Hem okuduklarım hem de çevremde gördüğüm ve gözlemlediğim anne – bebek ilişkileri sonucunda, benim çıkarımım; koşullarımı ve hatta kendimi zorlamam gerekse de; “0 – 3 yaş döneminde kuzucuklarımın yanında olmalıyım!” yönünde oldu!
Samimiyetle söylemeliyim ki; çok zorlandığım an’larım oldu ama toplamda geriye dönüp baktığımda, bu kararı almış olmaktan dolayı son derece mutluyum!
Eğer çalışma hayatını seçmek durumunda kalsaydım, ömür boyu bu kararımın pişmanlığıyla yaşayacaktım! Bugün, bundan daha da eminim! Onun yerine maddi zorluklarla mücadele etmek; çok daha kabul edilebilir, az zarar verir ve de çözülebilir bir seçim oldu!
Öncelikleri Doğru Belirlemek Kritik Önem Taşıyor!
Uykusuz geçen zorlu günler ve gecelere rağmen, aktif olarak çalıştığım dönemi özlemedim desem yalan olur doğrusu! Hatta, belki uygun ve içime sinen koşulları yakalarım umuduyla, bir dönem epey bir araştırma da yaptım!
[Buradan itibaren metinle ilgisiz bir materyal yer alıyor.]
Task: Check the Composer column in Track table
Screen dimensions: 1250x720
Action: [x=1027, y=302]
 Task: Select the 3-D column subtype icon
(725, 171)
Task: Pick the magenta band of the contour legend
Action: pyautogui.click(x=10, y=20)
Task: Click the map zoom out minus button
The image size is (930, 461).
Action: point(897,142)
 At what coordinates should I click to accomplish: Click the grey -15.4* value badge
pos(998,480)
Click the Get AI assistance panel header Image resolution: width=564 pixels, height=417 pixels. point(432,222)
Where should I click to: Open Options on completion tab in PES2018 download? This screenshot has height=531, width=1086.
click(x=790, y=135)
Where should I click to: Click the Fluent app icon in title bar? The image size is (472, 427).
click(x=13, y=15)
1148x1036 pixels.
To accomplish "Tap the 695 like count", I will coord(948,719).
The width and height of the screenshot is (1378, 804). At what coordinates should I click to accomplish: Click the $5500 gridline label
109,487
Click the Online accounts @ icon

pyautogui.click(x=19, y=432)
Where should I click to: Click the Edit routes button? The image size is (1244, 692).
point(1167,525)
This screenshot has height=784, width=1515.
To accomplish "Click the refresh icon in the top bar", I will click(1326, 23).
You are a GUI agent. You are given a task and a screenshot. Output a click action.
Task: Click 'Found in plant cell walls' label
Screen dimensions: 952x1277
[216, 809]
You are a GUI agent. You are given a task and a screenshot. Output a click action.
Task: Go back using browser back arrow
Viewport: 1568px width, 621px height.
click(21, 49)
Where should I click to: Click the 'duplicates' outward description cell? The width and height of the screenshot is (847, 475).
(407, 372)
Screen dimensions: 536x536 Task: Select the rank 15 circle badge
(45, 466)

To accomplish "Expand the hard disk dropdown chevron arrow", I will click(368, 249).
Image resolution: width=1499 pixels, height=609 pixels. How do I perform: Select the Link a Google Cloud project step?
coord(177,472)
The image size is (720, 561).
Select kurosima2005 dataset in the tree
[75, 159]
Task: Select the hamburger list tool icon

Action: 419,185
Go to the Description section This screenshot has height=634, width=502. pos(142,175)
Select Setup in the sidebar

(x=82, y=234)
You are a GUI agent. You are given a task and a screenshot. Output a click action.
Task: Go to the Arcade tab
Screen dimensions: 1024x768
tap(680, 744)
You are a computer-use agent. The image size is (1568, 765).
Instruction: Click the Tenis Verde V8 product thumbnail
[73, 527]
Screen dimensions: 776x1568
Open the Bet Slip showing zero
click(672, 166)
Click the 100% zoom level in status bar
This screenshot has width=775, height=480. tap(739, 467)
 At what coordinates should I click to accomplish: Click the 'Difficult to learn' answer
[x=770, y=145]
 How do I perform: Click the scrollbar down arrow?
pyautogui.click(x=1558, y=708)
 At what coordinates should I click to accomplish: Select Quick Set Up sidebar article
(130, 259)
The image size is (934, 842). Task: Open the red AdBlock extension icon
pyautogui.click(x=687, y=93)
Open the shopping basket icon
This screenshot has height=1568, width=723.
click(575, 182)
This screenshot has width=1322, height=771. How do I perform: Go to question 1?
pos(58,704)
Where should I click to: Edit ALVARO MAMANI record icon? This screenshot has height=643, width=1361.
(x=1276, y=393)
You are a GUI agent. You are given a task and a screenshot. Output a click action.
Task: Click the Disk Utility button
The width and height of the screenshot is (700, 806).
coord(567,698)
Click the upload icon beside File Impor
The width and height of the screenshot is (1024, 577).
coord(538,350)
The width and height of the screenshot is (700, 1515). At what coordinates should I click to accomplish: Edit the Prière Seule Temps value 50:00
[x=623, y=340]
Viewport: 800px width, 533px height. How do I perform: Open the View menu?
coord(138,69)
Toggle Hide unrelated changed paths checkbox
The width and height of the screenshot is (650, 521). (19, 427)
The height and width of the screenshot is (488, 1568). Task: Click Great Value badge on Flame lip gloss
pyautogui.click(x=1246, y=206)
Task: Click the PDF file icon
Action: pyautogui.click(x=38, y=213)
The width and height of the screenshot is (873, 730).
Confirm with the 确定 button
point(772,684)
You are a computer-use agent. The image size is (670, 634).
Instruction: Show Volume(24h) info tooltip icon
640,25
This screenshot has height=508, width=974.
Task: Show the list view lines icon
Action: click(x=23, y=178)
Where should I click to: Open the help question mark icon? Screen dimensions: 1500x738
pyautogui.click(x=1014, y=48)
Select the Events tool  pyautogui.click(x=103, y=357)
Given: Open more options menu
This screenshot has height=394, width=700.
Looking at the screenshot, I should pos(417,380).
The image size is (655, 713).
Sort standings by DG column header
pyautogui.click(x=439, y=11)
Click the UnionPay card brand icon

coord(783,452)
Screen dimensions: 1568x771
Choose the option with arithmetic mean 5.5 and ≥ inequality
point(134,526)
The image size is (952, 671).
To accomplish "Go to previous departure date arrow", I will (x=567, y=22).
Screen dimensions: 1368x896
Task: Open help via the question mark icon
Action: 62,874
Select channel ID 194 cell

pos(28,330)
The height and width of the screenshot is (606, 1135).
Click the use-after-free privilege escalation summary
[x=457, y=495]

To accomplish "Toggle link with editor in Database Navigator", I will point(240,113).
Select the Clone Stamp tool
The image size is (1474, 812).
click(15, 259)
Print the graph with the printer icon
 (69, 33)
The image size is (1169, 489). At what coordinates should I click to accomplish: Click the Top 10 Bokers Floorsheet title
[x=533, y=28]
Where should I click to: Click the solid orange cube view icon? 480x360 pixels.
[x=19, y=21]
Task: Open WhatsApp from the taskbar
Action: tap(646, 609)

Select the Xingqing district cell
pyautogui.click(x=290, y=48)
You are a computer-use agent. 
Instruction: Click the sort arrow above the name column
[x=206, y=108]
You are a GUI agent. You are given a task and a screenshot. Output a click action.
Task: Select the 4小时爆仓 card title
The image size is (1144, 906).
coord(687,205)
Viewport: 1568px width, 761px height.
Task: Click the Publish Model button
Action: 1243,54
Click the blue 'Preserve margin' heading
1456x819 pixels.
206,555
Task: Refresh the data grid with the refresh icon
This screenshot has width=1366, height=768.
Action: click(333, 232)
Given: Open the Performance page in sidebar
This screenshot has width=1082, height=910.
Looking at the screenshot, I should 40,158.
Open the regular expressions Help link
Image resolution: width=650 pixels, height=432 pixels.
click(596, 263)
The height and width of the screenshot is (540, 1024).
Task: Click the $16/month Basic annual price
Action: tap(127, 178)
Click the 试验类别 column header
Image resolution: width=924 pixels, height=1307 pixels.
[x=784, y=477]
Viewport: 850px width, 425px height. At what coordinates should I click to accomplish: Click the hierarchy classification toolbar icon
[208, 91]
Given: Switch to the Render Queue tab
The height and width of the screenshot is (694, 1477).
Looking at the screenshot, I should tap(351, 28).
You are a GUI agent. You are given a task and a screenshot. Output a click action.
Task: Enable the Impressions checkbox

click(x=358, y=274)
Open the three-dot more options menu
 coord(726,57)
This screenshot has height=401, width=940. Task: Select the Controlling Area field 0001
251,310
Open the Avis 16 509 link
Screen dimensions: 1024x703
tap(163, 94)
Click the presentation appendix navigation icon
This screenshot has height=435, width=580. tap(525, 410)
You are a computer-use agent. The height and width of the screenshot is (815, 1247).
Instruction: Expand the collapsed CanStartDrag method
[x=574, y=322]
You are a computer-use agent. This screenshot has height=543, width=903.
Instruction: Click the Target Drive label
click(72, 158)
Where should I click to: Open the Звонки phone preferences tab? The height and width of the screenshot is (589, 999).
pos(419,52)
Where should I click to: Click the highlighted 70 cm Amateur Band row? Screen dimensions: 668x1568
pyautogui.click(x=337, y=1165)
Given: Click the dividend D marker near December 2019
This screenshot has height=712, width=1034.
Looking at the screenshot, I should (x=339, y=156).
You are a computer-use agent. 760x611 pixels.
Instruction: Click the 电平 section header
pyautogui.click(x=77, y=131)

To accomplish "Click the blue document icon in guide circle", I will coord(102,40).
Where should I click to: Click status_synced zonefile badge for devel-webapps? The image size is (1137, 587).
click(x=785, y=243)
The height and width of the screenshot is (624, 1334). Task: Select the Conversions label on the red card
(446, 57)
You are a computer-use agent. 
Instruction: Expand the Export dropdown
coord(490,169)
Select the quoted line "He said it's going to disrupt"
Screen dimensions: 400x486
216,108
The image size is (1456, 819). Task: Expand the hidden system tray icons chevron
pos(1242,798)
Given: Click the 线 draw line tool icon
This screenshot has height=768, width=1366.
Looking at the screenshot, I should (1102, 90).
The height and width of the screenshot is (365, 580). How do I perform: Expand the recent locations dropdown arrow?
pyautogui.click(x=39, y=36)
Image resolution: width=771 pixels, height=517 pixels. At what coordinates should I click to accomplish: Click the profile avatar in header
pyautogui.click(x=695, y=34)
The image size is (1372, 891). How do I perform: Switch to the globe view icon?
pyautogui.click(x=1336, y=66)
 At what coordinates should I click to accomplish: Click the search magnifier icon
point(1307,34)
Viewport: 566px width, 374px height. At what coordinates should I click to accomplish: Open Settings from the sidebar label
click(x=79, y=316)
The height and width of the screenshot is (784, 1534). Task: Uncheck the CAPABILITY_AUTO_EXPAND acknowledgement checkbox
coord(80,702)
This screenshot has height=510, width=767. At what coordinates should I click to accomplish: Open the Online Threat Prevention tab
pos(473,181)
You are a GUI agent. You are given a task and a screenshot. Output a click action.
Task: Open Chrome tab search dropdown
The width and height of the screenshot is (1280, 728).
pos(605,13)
Hem prematüre ikiz kızlarımı hem de yürek bebeklerim kedilerimi günlük bazda güvenle emanet edebileceğim, akraba / arkadaş / tanıdık ile profesyonel bakıcılık yapan kişi / kurum seçeneklerini enine boyuna analiz ettim 😉
Bu analizde öncelikli olarak; dört bebeğimin de sağlığı, güvenliği ve konforu vardı elbette 😉 Ve hiç bir zaman, kuzucuklarımı uzun süreli ve sürekli olarak yanımdan ayırmayı düşünmedim! Benim araştırdığım yalnızca, gündüz sabah 09:00 – 18:00 arası bakılabilirlik durumu idi! Zaten, araştırınca o seçeneği de eledim!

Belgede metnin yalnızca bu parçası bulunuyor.